The cost of living

Bruno’s Torso – Death Vessel (from Nothing is Precious Enough For Us)

Two things about the cost-of-living bonuses and social security.

Background: Social Security has an automatic cost-of-living increase that has taken effect every since since the adjustments were instituted in 1975. This year, however, since there was no inflation (and in fact there was deflation) no increase will happen. This creates a problem because people assume those increases will happen and if they don’t, they get angry. So, in lieu of the cost of living increase, the administration is proposing simply cutting them all a $250 check.

The first point to make about this is well stated by Kevin Drum:

this does go to show the power that sustained inflation holds on our imaginations. Technical arguments about CPI calculations aside, the fact is that seniors haven’t gotten a benefit increase for decades. It’s just not the way the program works. But the fact that their checks keep going up makes it seem like they have. So now, despite the fact that the huge benefit increase of last January combined with the deflation of the past 12 months means seniors really are getting higher benefits for the first time in recent memory, it doesn’t seem like it.

This is a larger problem of how we talk about money in our society. We all understand in a general sense that inflation means things are always going to cost more over time. And yet when it comes to specific instances it’s hard to keep track of that. And that’s nowhere more apparent than something like this.

Given this, there is a general sense of outrage about this. And at first glance it makes sense. ‘Look how ridiculous our system is!’

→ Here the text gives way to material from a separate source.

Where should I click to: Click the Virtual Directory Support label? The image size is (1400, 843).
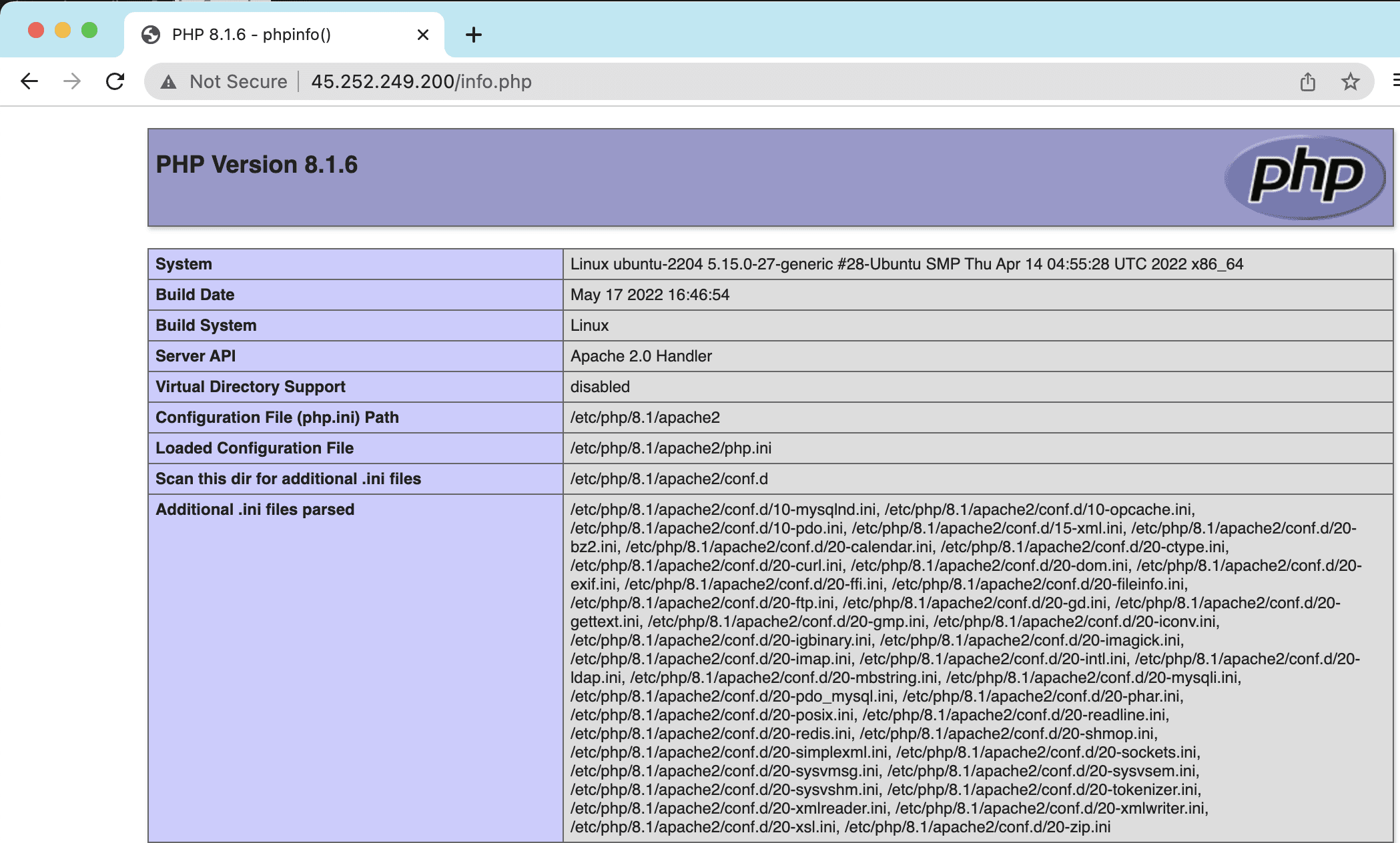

But in reality this is an excellent problem to have at this particular moment. We should be spending a lot MORE in stimulus than we are, but the political winds made it impossible to get the extra several hundred billion dollars. Situations like this, where an immensely powerful sub-group expresses a sense of entitlement to extra cash, are perfect in this context.

Even though it’s a stupid reason for the policy, the underlying dynamic is perfectly rational. Build in a cost of living increase and any time when that doesn’t kick in is, by definition, going to be a time when it’s a good idea to get extra money into the hands of folks who will be somewhat inclined to spend it.

It’s a much smaller microcosm of some pretty serious public engineering issues. Medicaid, for example, is a policy that could potentially serve this same effect. It’s a counter-cyclical program. When the economy falls, more people need it, but that’s precisely when state budgets are smaller and less capable of covering the cost. The result: cuts in spending when they are most needed. Which may be a good argument for putting it under exclusive federal control. As a federal entitlement, it would enable more money to go to those who needed thanks to the federal government’s ability to deficit spend.

Of course, it’s easy to take this kind of thing too far. As much as I’d love a well-constructed liberal-socialist state that took on WAY MORE entitlements, we do not have such a state. And as such, trying to graft in too many of these sort of entitlement-fixes into the structurally unbalanced system we’ve got risks political backlash that could eviscerate some major elements of the social safety net.

So you’ve got to calibrate this stuff. But a few billion of extra stimulus in the disguise of a check to compensate the lack of a cost of living increase…that’s easy business that helps everyone.